:: SELECTED EXTRACT ::

World: r3wp

yay, got it working. It's ugly, but I got it working.

I'm not seeing a good solution to this at the moment, so I thought 
I would ask for help.  I'm working with parse and I want to create 
a new set of grammar rules dynamically based on the inputed grammar. 
 The simplest example I can present is starting with the following 
rule

	b: [19]

and in the end I want to have this.
        w: {}
	newb: [(append w "the b value is 19") 19 (append w newline)]


While I can insert an APPEND that doesn't contain values from the 
original rules into the block very easily, 

insert tail newb [(append w newline)]


I'm not sure of a way to insert a parenthesized APPEND with a string 
that contains info about the block.  I hope this is clear (or even 
possible), but please ask me questions if it is not.

I suppose the question I'm asking is there a way to force the arguments 
of an expression to evaluate without actually evaluating the expression.

:: RECORDS SHOWN ::
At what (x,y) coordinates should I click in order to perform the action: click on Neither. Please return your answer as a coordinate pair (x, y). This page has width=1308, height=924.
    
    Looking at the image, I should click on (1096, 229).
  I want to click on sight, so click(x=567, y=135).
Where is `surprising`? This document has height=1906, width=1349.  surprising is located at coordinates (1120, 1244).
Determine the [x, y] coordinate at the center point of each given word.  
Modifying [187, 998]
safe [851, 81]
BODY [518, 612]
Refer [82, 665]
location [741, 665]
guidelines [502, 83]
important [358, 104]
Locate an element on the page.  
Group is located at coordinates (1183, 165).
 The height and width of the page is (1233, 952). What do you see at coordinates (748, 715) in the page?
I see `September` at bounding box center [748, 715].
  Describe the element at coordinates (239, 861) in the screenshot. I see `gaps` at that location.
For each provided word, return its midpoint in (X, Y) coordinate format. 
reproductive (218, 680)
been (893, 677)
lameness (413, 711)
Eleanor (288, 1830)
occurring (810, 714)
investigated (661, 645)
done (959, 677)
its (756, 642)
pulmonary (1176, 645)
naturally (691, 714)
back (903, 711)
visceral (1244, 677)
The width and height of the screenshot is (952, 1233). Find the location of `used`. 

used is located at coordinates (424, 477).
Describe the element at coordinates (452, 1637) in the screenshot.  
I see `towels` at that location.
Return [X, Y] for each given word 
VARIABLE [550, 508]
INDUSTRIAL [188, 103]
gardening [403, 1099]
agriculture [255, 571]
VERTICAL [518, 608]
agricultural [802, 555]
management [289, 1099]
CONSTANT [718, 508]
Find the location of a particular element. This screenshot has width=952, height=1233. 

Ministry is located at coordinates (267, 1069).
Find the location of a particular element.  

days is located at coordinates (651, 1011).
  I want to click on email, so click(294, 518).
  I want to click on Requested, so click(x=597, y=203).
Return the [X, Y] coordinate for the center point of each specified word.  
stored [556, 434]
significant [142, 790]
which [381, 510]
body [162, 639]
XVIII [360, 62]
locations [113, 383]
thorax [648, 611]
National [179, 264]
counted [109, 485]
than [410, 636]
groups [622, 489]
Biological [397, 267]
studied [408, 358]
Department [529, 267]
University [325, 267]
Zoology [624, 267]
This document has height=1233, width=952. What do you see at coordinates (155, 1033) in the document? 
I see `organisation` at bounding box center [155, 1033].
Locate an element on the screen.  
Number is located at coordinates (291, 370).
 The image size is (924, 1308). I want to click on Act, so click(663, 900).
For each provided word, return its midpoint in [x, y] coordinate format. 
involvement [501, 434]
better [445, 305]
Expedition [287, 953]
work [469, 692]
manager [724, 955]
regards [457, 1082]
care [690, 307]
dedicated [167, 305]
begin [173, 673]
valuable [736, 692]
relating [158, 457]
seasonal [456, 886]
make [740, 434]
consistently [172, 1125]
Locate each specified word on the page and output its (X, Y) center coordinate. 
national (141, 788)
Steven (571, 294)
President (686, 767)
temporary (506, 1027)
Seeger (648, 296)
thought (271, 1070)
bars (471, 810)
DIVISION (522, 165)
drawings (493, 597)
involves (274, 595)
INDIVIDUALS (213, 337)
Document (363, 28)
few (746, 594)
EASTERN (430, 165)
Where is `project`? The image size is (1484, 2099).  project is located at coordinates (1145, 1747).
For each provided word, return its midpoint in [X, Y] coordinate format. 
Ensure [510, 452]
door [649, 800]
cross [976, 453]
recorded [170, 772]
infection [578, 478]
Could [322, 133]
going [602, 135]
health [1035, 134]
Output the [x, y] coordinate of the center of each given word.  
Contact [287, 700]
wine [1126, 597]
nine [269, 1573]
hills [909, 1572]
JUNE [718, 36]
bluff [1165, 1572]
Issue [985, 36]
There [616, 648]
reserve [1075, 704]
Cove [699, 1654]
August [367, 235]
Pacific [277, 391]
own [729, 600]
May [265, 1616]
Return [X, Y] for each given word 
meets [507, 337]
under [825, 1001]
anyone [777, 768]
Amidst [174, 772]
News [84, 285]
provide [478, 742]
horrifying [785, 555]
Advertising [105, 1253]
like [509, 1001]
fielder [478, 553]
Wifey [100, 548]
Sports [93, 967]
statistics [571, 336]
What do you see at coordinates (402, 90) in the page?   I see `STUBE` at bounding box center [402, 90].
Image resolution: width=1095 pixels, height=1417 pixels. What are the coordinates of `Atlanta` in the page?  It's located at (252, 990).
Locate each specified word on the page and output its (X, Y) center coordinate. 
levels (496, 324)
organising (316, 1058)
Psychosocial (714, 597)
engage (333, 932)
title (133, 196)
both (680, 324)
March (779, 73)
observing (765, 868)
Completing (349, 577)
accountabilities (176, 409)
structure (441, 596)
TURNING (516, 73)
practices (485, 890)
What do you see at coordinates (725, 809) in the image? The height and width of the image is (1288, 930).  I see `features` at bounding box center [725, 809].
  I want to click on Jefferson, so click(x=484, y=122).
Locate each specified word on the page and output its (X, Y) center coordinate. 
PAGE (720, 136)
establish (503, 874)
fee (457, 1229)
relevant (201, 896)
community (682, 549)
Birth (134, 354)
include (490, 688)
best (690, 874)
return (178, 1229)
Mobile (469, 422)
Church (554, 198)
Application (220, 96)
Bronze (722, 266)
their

:: WORK TO COMPLETE ::
1 - Answer these from the r3wp thread, one line each:
(a) What rule does the poster give as the simplest starting example?
(b) Which line does the poster say inserts an APPEND easily?
(c) What does the poster ask to force the arguments of an expression to do?
2 - Does each statement agree with the r3wp thread? Answer yes or no and quote the words that decide it.
(a) The poster wants to create new grammar rules dynamically from the input grammar.
(b) The poster finds it hard to insert an APPEND that holds no values from the original rules.
(c) The poster calls the working result ugly.
3 - Carry on the r3wp thread about parse grammar rules from the point where it stops.

:: THE REPLIES ::
1 -
(a) b: [19]
(b) insert tail newb [(append w newline)]
(c) To evaluate without actually evaluating the expression.

2 -
(a) Yes: "I want to create a new set of grammar rules dynamically based on the inputed grammar."
(b) No: "While I can insert an APPEND that doesn't contain values from the original rules into the block very easily"
(c) Yes: "It's ugly, but I got it working."

3 -
 Taking the aboe example

a: join "the b value is " first b

insert head newb [(append w a)]

where I want to evaluate 'a while ending up with the expression:

insert head newb [(append w "the b value is 19")]


This seems contrary to the nature of first order functions, but I 
just wanted to check.

Excuse me, first - class functions

interesting questions, unfortunately not having time to answer any

a: 19 append/only [] to-paren reduce ['append  'w join "the b value 
is " a]

or

a: 19 append/only [] to-paren compose [append w (join "the b value 
is " a)]

You _just_ beat me to it ...

;-)

Forgot to use /only on first try

Thank you Romano and Ingo

How do you parse for a particular integer value ?

parse [ -1 ] [ integer! ]

but I want

parse [ 1] to fail ...

you can do it as a string:
>> parse form [-1] ["-1"]
== true
>> parse form [1] ["-1"]
== false

but as a block... hmmm

>> parse [-1] [1 1 -1]
== true
>> parse [1] [1 1 -1]
== false

lol
How did you do that? Why does it work? :-)

ah of course. Number of instances (1 1 means exactly 1, right?).

tricky :)

>> parse [1 1 1 1] [1 4 1]
== true
>> parse [1 1 1 1] [1 3 1]
== false

Putting numbers in the rule block indicates number of something. 
So [1 4 1] means 1 to 4 times 1.

Easier to see this way:
>> parse [a a a a] [1 4 'a]
== true
>> parse [a a a a] [1 3 'a]
== false

Shouldn't?
parse [1][1] ;== true

So if you wanna check for exactly one time -1, you write [1 1 -1].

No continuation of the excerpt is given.